Scientists now believe that they have found the answer to why the Sherpas have these abilities. It is all down to a gene that Sherpas carry and which is absent in just about everyone else. The gene derives from an ancient human species, the Denisovans, who died out more than 40,000 years ago. It appears that the ancestors of today’s Sherpas lived alongside the Denisovans and interbred with them, which is how they acquired the gene in question. The knowledge that the Denisovans had this gene comes from DNA analysis of material taken from a cave in Russia.
The special gene, which is a variant of a gene that non-Sherpa people have, has the effect of restricting the production of red blood cells when oxygen levels drop. The normal response to low oxygen availability is for the body to produce more haemoglobin (in red blood cells) to transport the oxygen that is still available, the “plan” being to ensure that as few oxygen molecules as possible go to waste.
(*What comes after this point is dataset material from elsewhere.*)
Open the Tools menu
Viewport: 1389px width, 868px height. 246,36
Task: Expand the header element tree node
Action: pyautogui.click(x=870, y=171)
However, this has the effect of thickening the blood to a dangerous level in that the arteries become blocked, the heart has a much more difficult task in pumping the thick blood, and a heart attack can easily be the result.
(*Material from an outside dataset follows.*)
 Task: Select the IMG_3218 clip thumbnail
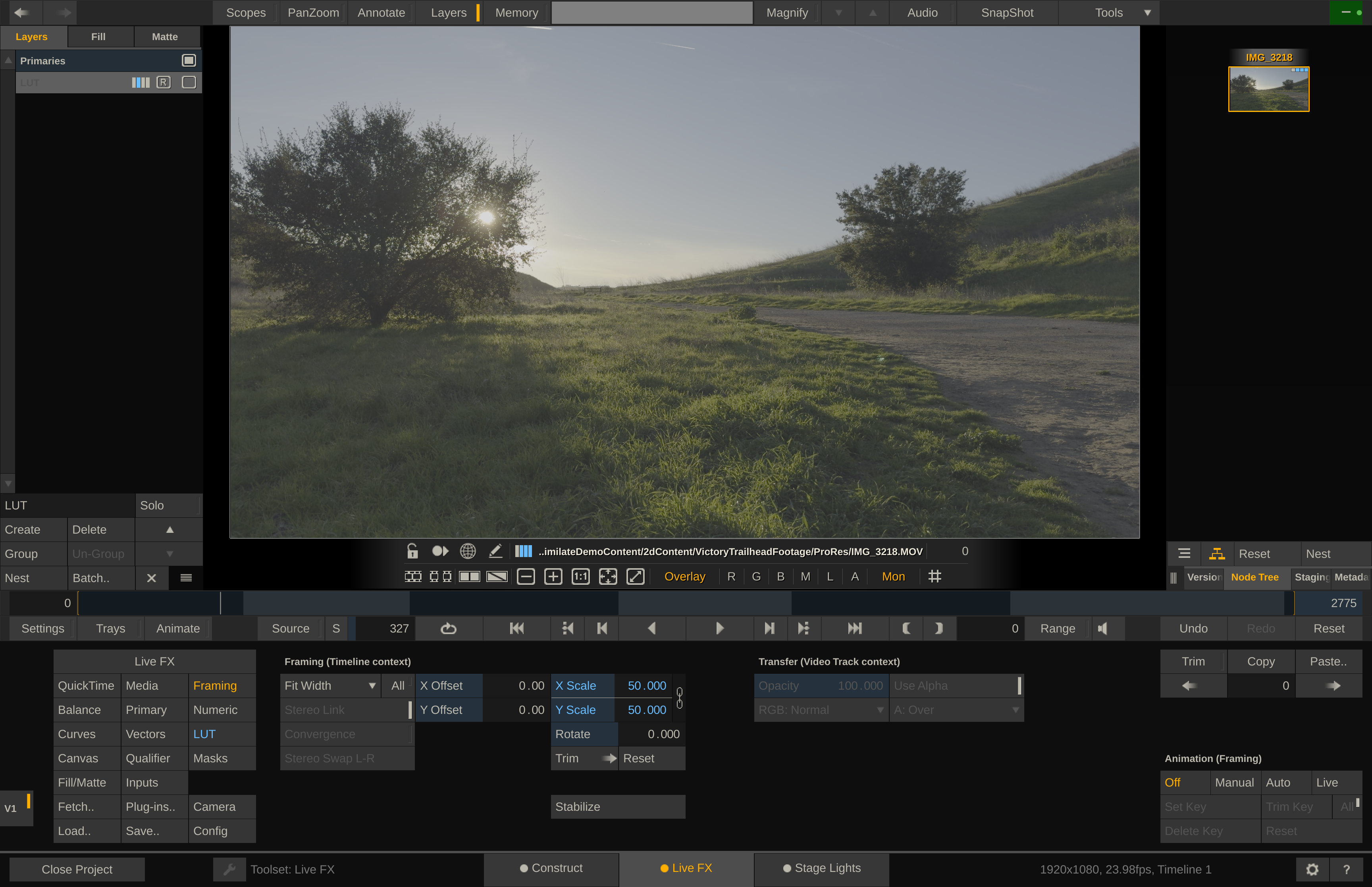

The gene variant found in both Denisovan and Sherpa DNA only allows haemoglobin production to be raised to a limited extent when oxygen levels are low. At 13,000 feet above sea level oxygen can be 40 per cent less available, and most Himalayan peaks are a lot higher than that. For most humans, venturing to such heights without additional oxygen is very risky, but the Sherpas have far fewer problems in that regard.
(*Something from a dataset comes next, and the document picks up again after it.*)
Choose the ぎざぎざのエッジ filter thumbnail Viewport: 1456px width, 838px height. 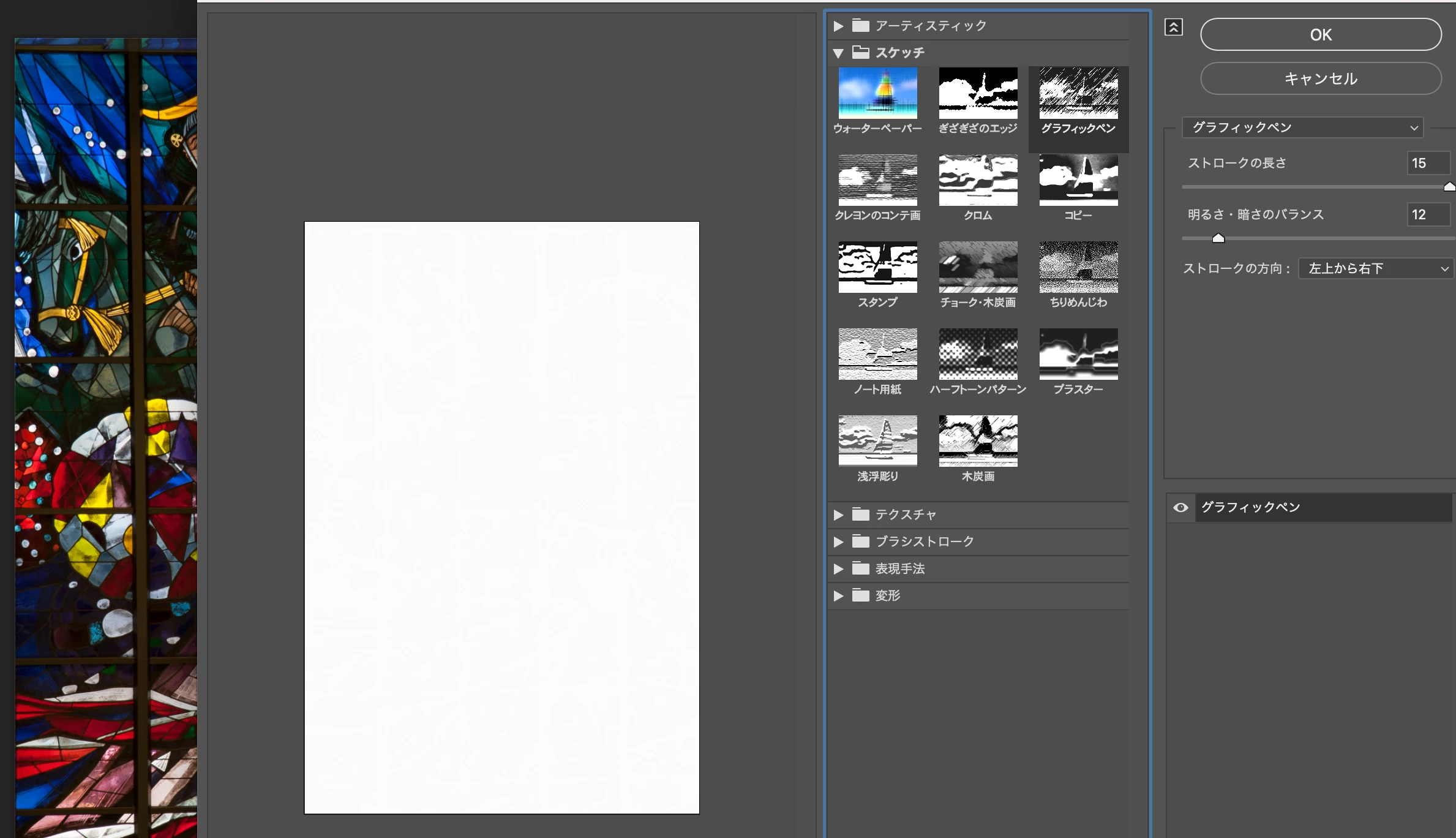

The suggestion is therefore that the Denisovans evolved a gene variant that allowed them to live at high altitudes, and, although they have been extinct for a very long time, this ability has continued because the gene was passed on to the Sherpas.
Foreigners who pay large sums of money for the privilege of climbing Mount Everest and other Himalayan peaks therefore have not only the Sherpas of Nepal to thank for doing all the heavy work, but also a species of humans who have not existed for at least 40,000 years.